= Task input =
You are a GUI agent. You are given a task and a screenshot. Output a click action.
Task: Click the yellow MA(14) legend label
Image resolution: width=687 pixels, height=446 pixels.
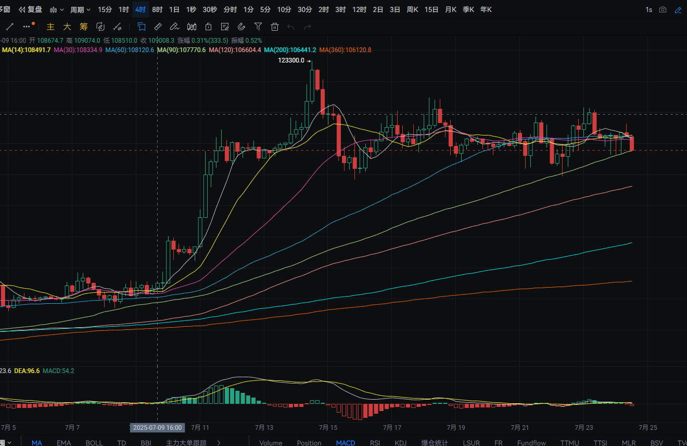pos(27,50)

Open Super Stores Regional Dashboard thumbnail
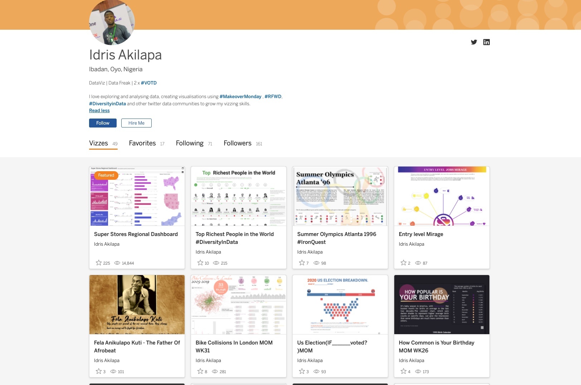(x=137, y=196)
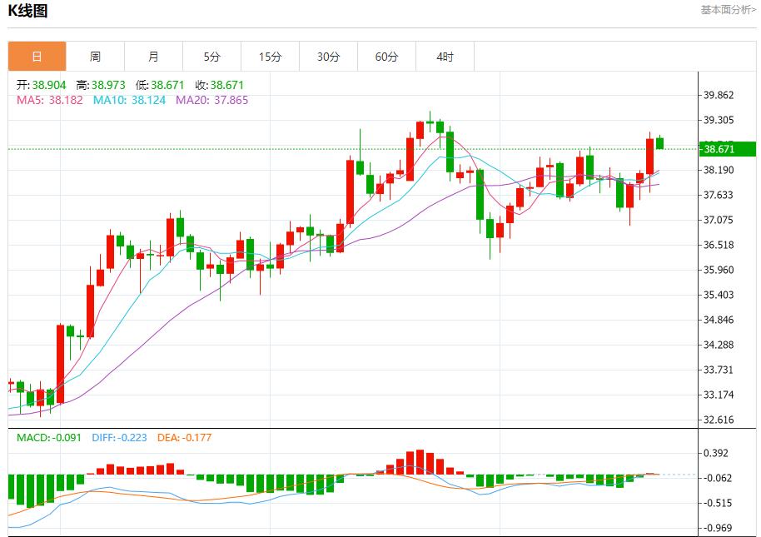Select the 60分 timeframe
The image size is (761, 537).
click(387, 56)
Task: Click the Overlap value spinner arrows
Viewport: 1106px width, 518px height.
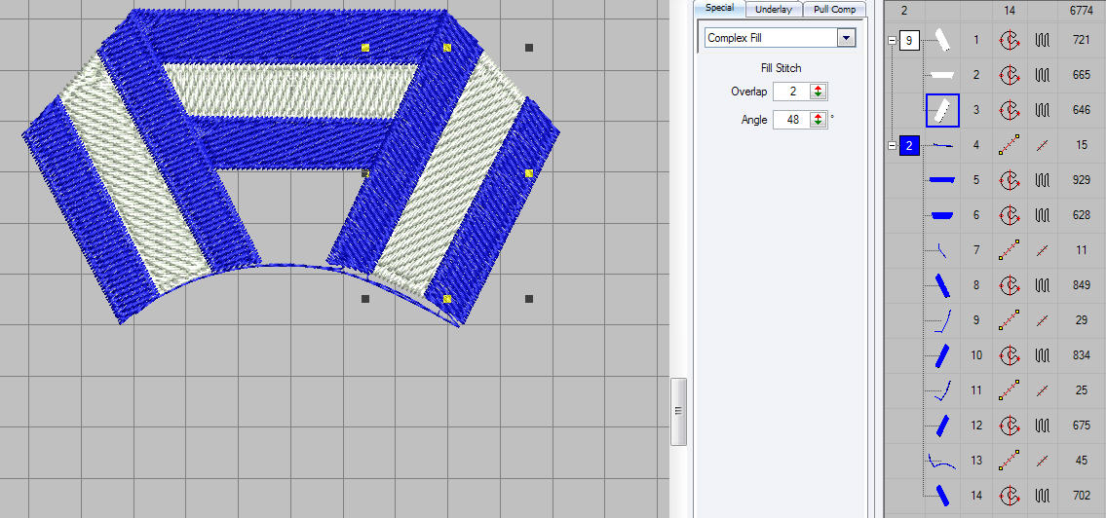Action: pyautogui.click(x=819, y=92)
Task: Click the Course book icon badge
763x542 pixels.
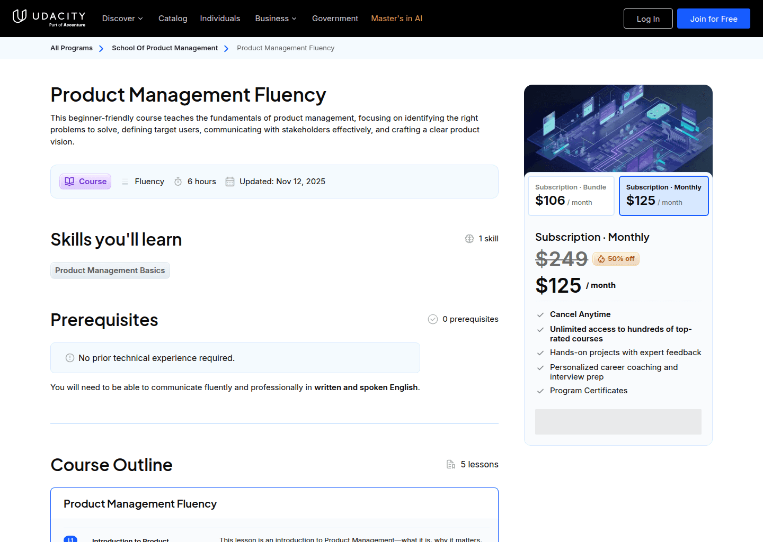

= Assigned task =
Your output must consist only of the lines from the line with "Task: Click the yellow MA(14) legend label" through the final line of the data, both included, reproduced exactly and free of pictures.

= Expected answer =
Task: Click the yellow MA(14) legend label
Image resolution: width=687 pixels, height=446 pixels.
pos(27,50)

Open Super Stores Regional Dashboard thumbnail
(x=137, y=196)
Select the 60分 timeframe
The image size is (761, 537).
click(387, 56)
Task: Click the Overlap value spinner arrows
Viewport: 1106px width, 518px height.
Action: pyautogui.click(x=819, y=92)
Task: Click the Course book icon badge
763x542 pixels.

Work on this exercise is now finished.